Exercise: The required output is every line from the one with "Screen dimensions: 550x399" through the final line of the data below, unchanged.

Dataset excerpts
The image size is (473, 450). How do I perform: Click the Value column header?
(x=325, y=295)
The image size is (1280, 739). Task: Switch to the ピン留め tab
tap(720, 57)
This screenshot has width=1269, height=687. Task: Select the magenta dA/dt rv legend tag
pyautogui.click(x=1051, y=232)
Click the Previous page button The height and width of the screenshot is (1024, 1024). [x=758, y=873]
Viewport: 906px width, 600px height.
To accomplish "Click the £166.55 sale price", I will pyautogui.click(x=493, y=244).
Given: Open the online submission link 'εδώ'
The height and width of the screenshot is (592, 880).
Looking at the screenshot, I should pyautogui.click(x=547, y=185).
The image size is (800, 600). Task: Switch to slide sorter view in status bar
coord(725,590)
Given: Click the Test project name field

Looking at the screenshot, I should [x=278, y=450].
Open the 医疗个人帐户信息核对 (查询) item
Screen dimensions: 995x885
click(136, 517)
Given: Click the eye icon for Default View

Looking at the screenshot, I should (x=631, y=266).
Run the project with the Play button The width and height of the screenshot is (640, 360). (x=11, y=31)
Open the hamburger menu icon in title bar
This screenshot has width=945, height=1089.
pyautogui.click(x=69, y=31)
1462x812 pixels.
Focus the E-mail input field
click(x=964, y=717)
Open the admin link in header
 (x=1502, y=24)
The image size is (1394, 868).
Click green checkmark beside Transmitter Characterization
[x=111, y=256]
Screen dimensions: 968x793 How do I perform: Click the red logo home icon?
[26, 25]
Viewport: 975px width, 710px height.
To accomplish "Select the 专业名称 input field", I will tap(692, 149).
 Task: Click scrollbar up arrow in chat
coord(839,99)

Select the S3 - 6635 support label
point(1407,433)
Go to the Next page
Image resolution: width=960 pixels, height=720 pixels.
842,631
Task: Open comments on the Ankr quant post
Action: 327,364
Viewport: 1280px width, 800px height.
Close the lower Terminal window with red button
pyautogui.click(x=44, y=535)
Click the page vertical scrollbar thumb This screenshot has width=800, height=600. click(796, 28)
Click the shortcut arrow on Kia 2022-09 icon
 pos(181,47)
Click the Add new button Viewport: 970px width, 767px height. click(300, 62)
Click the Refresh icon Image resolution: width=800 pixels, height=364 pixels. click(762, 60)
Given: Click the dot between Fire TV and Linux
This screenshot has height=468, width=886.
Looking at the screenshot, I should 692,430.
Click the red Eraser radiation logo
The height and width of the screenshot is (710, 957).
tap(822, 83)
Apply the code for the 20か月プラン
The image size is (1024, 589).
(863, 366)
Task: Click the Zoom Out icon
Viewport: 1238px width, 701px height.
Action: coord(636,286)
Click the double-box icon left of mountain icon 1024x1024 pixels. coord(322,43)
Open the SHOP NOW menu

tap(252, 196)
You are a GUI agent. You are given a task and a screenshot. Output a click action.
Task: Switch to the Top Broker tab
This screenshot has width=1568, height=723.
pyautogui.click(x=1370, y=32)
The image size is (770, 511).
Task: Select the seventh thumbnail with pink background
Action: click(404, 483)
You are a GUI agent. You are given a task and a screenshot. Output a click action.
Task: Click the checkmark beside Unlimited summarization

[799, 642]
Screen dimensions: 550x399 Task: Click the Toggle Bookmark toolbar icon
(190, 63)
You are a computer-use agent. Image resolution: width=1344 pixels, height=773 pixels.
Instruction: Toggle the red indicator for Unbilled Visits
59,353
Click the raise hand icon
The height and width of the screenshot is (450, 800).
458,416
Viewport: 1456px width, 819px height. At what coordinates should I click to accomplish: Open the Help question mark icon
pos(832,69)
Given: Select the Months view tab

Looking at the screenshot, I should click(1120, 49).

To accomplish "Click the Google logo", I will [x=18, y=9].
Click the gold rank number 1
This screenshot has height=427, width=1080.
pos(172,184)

Result of the exercise:
Screen dimensions: 550x399 Task: Click the Toggle Bookmark toolbar icon
(190, 63)
You are a computer-use agent. Image resolution: width=1344 pixels, height=773 pixels.
Instruction: Toggle the red indicator for Unbilled Visits
59,353
Click the raise hand icon
The height and width of the screenshot is (450, 800).
458,416
Viewport: 1456px width, 819px height. At what coordinates should I click to accomplish: Open the Help question mark icon
pos(832,69)
Given: Select the Months view tab

Looking at the screenshot, I should click(1120, 49).

To accomplish "Click the Google logo", I will [x=18, y=9].
Click the gold rank number 1
This screenshot has height=427, width=1080.
pos(172,184)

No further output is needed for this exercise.